WHAT IS REQUIRED: Reproduce the listing between the lines holding "Find the location of a" and "coordinates (1463, 588).", inclusive, substituting "specific" for "particular" and leaving everything else unchanged. Omit the pictures from your answer.

DATA SHOWN:
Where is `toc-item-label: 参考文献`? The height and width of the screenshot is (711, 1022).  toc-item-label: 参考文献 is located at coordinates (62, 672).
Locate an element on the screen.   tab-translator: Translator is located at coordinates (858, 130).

==

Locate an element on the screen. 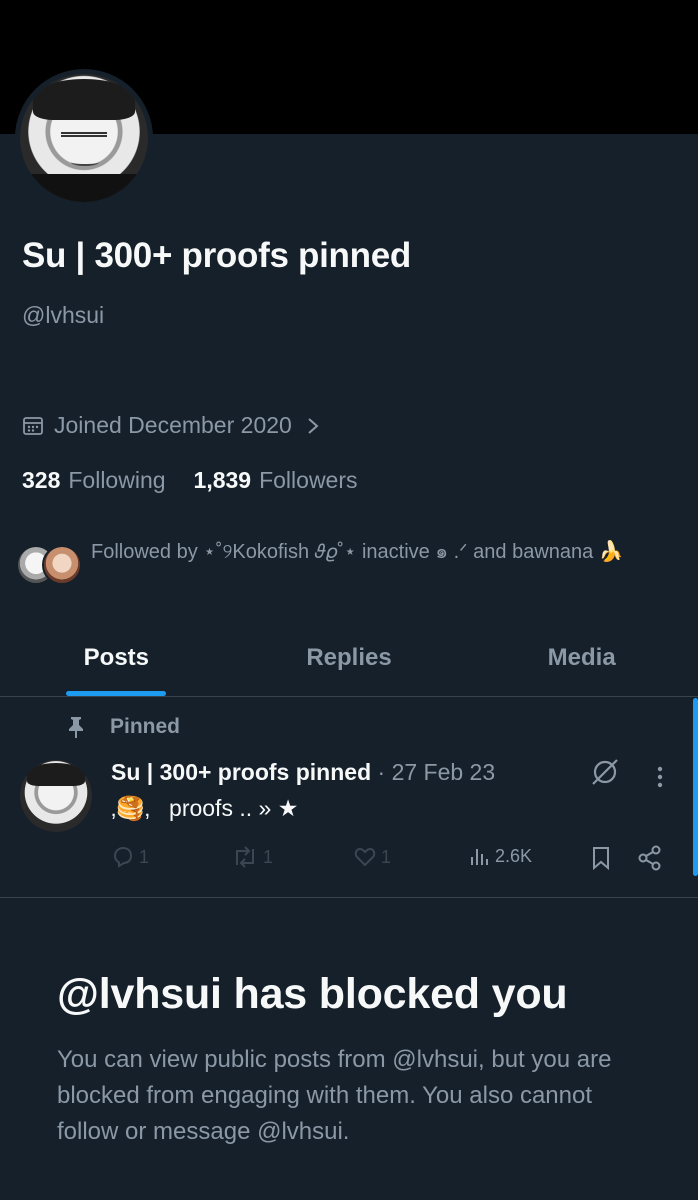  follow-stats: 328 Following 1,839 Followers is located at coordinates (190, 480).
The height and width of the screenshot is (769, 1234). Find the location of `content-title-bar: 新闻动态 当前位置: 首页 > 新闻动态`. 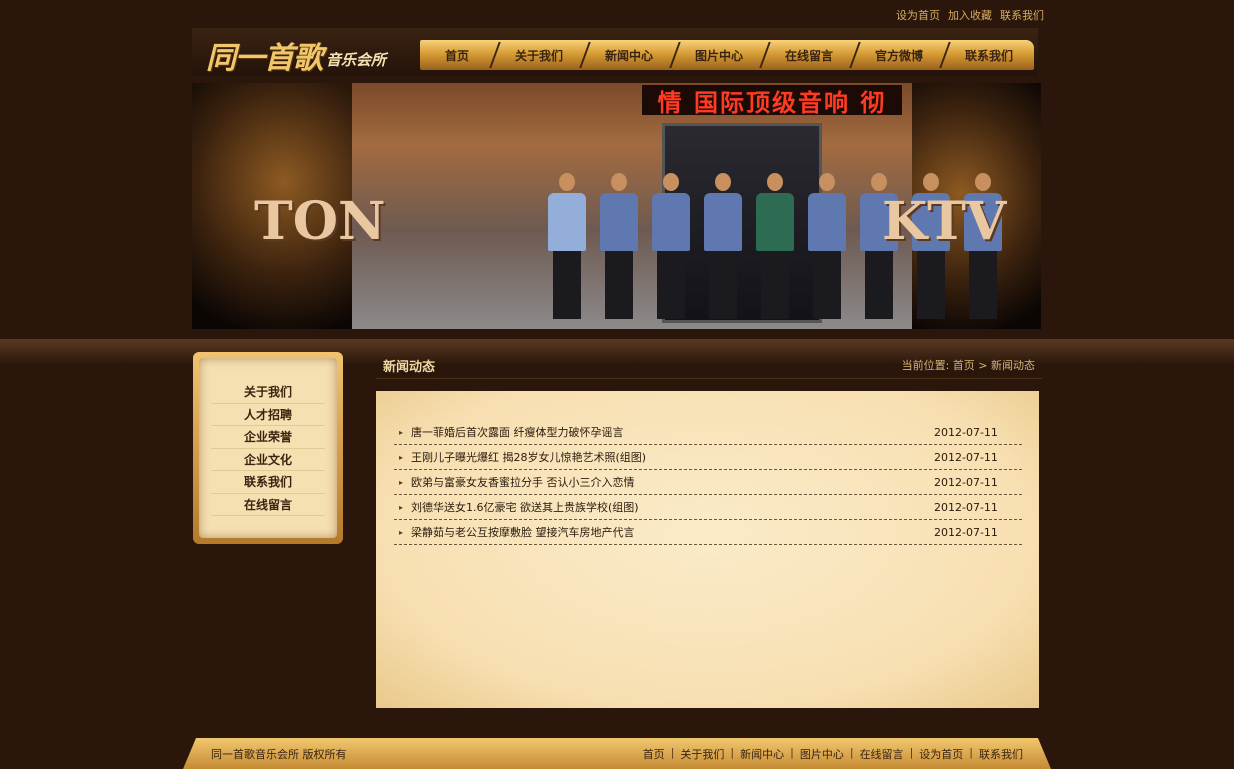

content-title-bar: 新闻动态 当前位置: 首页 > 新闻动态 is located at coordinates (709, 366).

---

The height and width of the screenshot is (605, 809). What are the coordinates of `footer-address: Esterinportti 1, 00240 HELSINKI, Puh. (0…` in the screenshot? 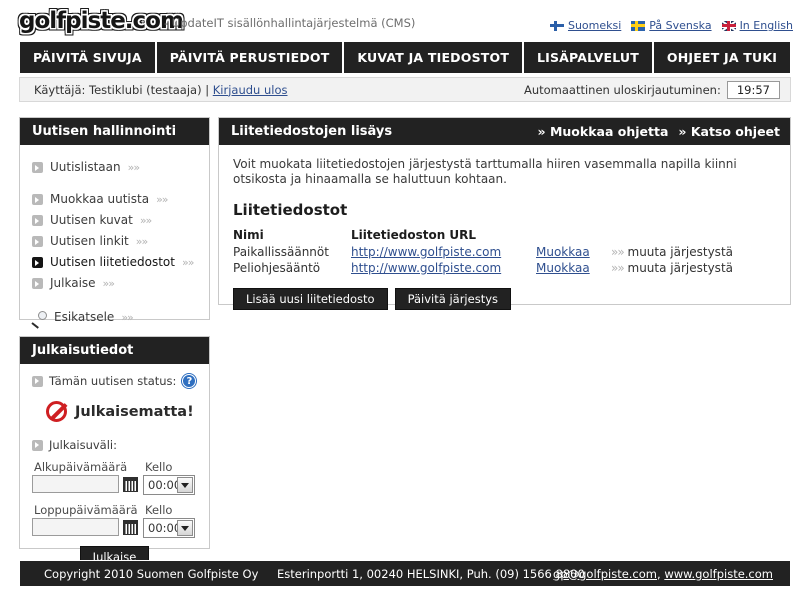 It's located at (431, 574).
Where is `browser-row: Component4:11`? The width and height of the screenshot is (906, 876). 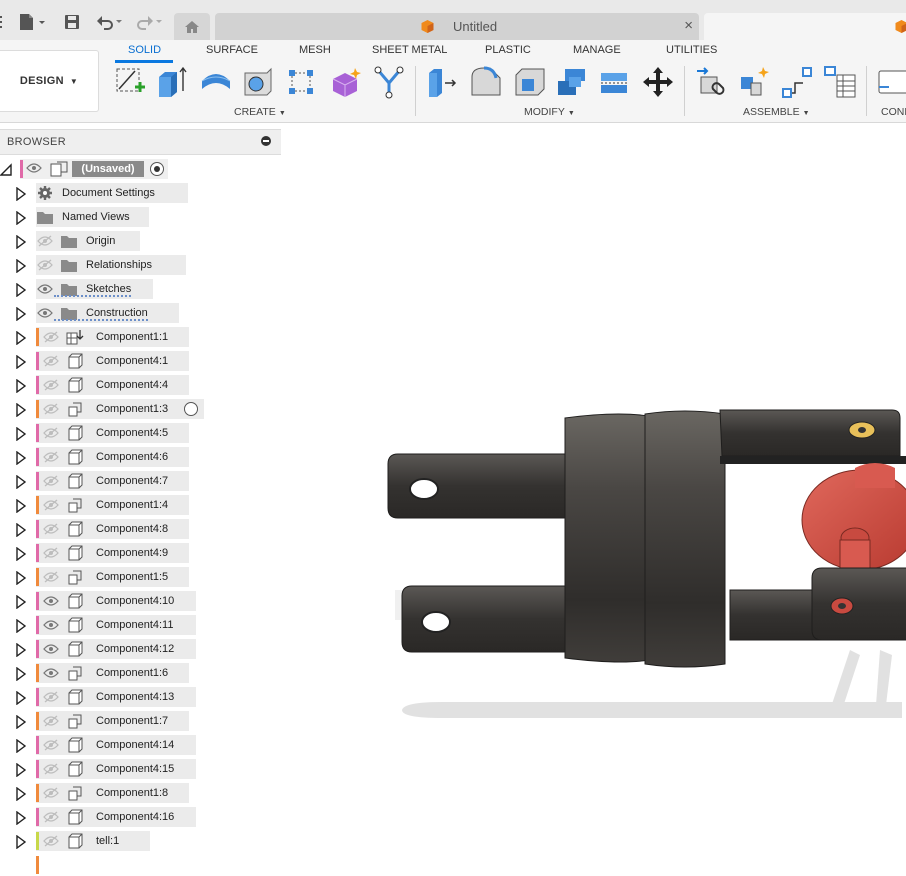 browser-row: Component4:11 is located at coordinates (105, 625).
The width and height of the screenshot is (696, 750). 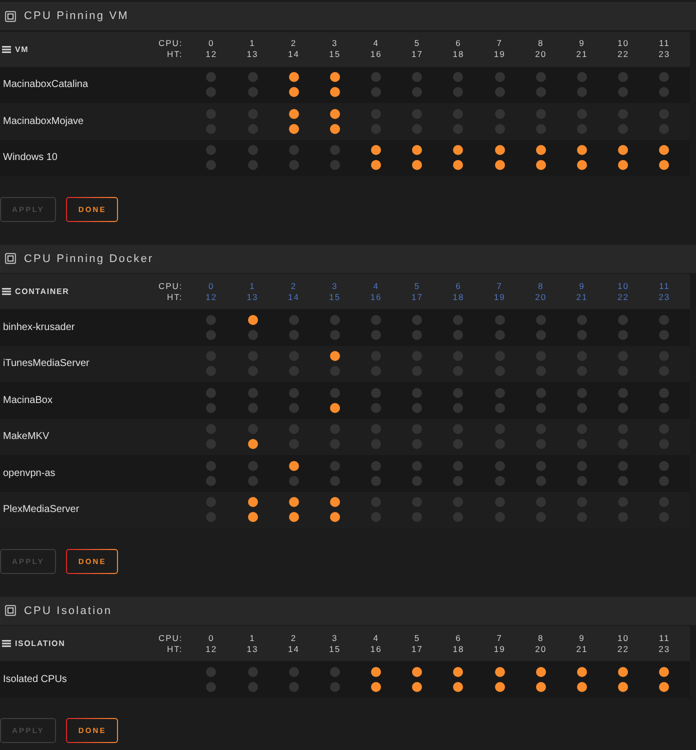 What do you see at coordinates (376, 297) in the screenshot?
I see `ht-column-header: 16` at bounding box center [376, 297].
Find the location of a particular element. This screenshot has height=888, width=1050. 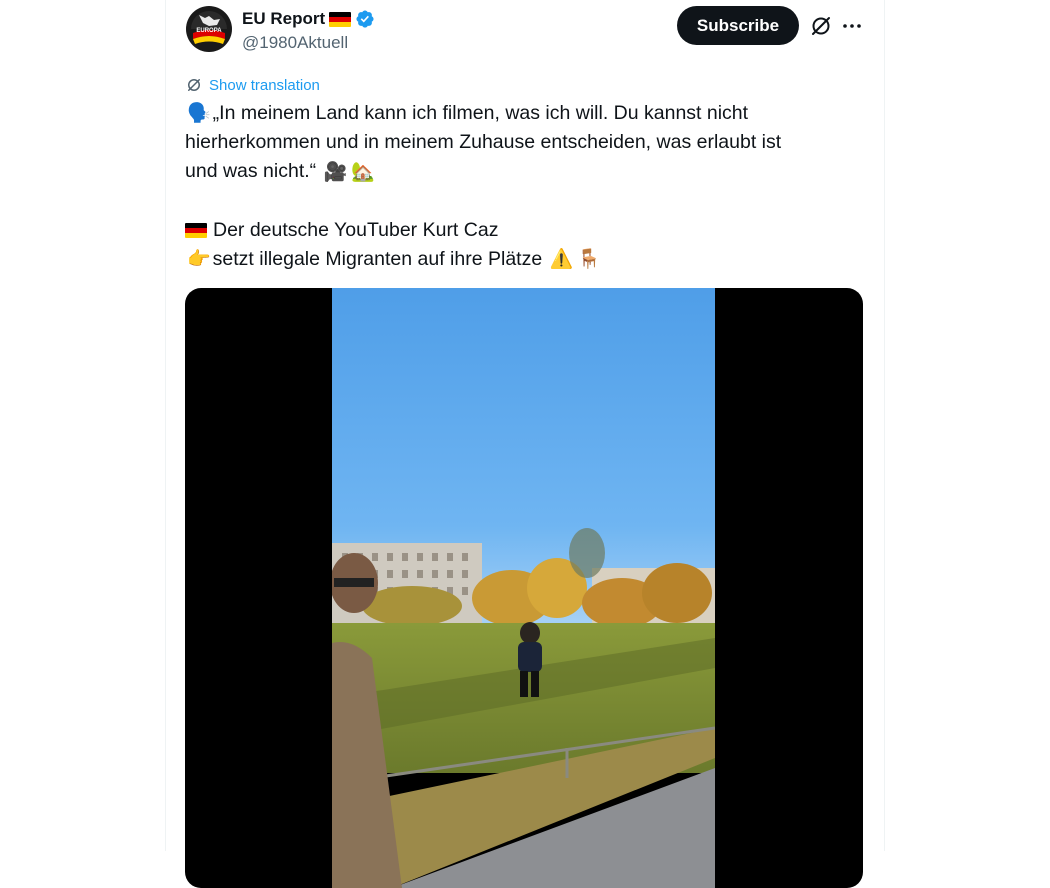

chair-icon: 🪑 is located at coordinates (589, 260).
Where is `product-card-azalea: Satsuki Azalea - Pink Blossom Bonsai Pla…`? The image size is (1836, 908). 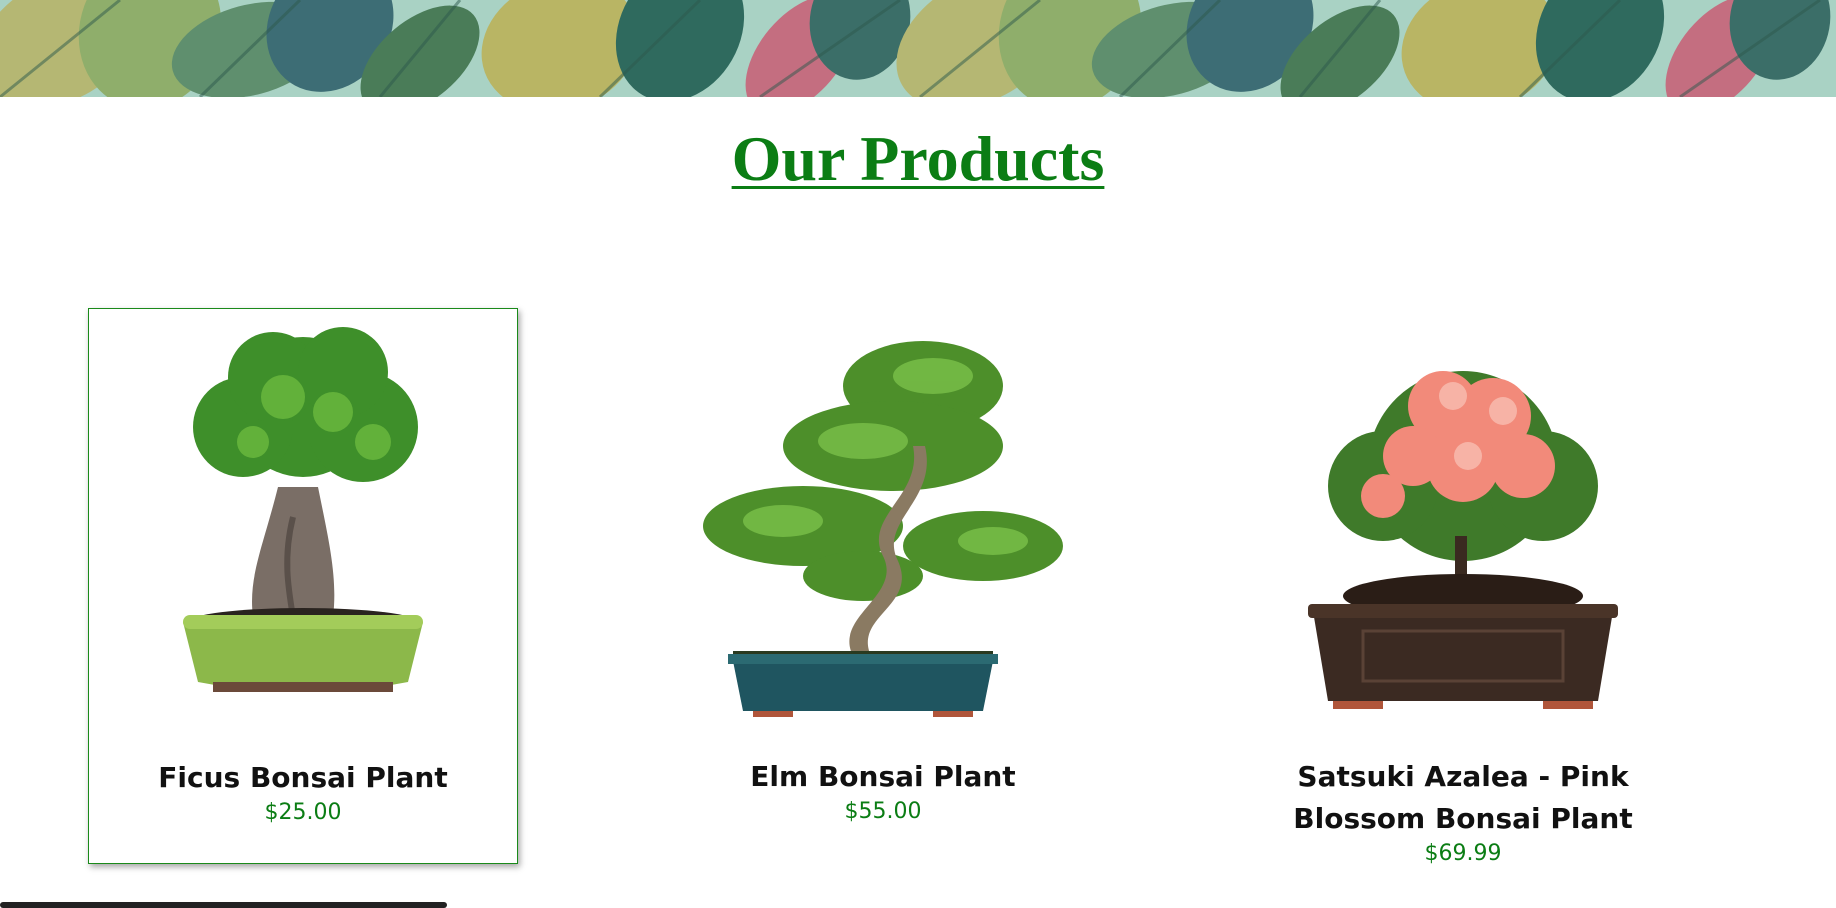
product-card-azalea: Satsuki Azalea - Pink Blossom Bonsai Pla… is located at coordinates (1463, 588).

EXERCISE SOLUTION:
Find the location of a specific element. This screenshot has height=888, width=1050. 

chair-icon: 🪑 is located at coordinates (589, 260).
Where is `product-card-azalea: Satsuki Azalea - Pink Blossom Bonsai Pla…`? The image size is (1836, 908). 
product-card-azalea: Satsuki Azalea - Pink Blossom Bonsai Pla… is located at coordinates (1463, 588).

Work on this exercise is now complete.